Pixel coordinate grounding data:

- - - - -

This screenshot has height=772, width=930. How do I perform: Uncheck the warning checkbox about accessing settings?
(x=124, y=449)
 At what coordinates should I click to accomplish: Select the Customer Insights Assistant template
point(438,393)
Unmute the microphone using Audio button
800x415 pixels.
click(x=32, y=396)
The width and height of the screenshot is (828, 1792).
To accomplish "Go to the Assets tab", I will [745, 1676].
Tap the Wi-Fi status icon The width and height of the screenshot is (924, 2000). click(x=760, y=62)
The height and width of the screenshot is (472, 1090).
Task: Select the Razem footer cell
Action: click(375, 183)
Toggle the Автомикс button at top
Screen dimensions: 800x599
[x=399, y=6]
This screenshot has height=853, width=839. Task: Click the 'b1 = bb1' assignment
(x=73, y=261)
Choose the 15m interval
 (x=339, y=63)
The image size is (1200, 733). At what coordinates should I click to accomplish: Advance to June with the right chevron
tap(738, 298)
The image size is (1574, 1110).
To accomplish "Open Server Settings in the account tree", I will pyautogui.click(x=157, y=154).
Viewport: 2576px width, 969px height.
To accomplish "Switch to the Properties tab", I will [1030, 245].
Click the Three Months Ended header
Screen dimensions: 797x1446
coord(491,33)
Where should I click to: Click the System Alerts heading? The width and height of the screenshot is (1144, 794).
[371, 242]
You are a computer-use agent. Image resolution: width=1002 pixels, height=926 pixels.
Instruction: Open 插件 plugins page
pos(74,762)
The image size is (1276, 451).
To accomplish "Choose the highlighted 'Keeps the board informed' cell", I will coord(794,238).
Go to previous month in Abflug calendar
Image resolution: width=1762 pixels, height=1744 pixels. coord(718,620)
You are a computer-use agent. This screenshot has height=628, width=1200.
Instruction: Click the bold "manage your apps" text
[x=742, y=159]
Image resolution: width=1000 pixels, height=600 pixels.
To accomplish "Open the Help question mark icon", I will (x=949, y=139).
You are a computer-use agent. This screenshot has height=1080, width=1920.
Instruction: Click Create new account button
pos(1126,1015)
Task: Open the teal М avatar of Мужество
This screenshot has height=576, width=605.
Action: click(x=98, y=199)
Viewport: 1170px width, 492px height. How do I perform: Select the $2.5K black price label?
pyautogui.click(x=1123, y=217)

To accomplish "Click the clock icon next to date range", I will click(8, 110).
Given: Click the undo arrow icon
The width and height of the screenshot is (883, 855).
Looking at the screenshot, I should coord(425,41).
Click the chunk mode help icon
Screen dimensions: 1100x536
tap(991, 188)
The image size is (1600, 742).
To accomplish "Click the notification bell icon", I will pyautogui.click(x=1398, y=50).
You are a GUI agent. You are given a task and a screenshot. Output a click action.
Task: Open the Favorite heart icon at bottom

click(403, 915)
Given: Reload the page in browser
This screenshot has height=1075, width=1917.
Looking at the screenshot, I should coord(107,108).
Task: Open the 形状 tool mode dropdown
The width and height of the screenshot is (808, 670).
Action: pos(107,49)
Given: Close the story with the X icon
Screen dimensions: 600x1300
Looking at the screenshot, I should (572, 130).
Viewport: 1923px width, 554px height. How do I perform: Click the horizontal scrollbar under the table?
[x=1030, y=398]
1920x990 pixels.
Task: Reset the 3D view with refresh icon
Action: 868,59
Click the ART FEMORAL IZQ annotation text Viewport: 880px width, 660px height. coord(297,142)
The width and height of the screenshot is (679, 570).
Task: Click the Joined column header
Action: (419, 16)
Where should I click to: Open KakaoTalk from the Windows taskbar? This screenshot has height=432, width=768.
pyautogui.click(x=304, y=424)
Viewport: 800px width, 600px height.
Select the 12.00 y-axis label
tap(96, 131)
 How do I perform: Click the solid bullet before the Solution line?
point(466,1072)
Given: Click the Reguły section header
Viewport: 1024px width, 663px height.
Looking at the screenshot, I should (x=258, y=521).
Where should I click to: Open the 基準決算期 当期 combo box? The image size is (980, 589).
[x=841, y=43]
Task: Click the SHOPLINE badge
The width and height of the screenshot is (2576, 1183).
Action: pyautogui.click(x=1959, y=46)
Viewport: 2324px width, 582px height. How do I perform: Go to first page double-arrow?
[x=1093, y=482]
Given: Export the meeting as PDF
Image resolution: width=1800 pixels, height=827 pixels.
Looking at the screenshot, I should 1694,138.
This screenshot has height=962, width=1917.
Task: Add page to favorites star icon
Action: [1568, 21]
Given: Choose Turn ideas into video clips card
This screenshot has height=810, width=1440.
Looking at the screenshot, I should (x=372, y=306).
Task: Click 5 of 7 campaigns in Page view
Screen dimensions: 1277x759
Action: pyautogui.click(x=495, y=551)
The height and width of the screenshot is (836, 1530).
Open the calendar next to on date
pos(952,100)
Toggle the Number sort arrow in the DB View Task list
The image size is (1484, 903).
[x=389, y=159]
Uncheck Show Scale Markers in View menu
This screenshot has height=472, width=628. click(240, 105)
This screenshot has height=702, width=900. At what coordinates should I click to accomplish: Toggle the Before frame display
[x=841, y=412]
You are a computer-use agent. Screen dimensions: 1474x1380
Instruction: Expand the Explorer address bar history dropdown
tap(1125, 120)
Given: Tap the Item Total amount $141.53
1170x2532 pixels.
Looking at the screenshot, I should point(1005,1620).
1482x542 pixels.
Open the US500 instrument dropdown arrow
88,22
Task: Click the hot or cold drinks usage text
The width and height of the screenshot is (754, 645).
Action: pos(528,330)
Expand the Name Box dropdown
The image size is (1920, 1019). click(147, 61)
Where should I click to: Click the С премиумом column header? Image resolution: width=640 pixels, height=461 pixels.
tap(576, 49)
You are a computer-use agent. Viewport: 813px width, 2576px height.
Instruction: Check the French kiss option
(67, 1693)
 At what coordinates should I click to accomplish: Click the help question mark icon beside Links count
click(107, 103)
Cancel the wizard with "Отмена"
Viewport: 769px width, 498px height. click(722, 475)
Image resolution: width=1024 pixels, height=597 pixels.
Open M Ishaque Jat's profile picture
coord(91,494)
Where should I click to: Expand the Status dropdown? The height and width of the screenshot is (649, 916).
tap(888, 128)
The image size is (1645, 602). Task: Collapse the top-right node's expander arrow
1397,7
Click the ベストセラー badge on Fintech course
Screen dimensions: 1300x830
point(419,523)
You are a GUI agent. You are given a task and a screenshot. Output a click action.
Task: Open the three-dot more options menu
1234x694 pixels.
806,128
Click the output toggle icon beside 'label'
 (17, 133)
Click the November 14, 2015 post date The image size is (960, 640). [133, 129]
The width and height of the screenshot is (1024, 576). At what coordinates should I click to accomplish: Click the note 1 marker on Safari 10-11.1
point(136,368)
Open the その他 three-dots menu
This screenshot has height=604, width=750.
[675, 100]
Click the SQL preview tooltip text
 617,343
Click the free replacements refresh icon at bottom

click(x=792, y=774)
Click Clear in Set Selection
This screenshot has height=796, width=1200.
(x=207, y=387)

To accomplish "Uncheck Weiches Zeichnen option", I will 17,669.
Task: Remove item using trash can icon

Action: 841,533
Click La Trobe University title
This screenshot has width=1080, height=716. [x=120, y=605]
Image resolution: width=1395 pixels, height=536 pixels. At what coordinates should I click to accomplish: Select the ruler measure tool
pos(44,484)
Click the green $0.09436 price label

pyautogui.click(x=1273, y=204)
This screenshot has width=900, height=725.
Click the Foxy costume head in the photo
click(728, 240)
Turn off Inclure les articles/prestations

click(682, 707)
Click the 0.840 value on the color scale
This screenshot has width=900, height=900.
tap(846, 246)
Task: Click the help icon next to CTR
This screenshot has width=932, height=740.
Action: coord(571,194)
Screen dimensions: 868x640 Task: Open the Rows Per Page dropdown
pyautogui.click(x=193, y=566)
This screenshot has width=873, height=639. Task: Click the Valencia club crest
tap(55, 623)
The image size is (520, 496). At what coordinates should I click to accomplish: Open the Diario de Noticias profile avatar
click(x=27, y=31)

- - - - -

[EXERCISE PROMPT]:
Repeat the records above line by line, from the first line through the line that contains "Task: Open the teal М avatar of Мужество".

[RESPONSE AREA]:
This screenshot has height=772, width=930. How do I perform: Uncheck the warning checkbox about accessing settings?
(x=124, y=449)
 At what coordinates should I click to accomplish: Select the Customer Insights Assistant template
point(438,393)
Unmute the microphone using Audio button
800x415 pixels.
click(x=32, y=396)
The width and height of the screenshot is (828, 1792).
To accomplish "Go to the Assets tab", I will [745, 1676].
Tap the Wi-Fi status icon The width and height of the screenshot is (924, 2000). click(x=760, y=62)
The height and width of the screenshot is (472, 1090).
Task: Select the Razem footer cell
Action: click(375, 183)
Toggle the Автомикс button at top
Screen dimensions: 800x599
[x=399, y=6]
This screenshot has height=853, width=839. Task: Click the 'b1 = bb1' assignment
(x=73, y=261)
Choose the 15m interval
 (x=339, y=63)
The image size is (1200, 733). At what coordinates should I click to accomplish: Advance to June with the right chevron
tap(738, 298)
The image size is (1574, 1110).
To accomplish "Open Server Settings in the account tree", I will pyautogui.click(x=157, y=154).
Viewport: 2576px width, 969px height.
To accomplish "Switch to the Properties tab", I will [1030, 245].
Click the Three Months Ended header
Screen dimensions: 797x1446
coord(491,33)
Where should I click to: Click the System Alerts heading? The width and height of the screenshot is (1144, 794).
[371, 242]
You are a computer-use agent. Image resolution: width=1002 pixels, height=926 pixels.
Instruction: Open 插件 plugins page
pos(74,762)
The image size is (1276, 451).
To accomplish "Choose the highlighted 'Keeps the board informed' cell", I will coord(794,238).
Go to previous month in Abflug calendar
Image resolution: width=1762 pixels, height=1744 pixels. coord(718,620)
You are a computer-use agent. This screenshot has height=628, width=1200.
Instruction: Click the bold "manage your apps" text
[x=742, y=159]
Image resolution: width=1000 pixels, height=600 pixels.
To accomplish "Open the Help question mark icon", I will (x=949, y=139).
You are a computer-use agent. This screenshot has height=1080, width=1920.
Instruction: Click Create new account button
pos(1126,1015)
Task: Open the teal М avatar of Мужество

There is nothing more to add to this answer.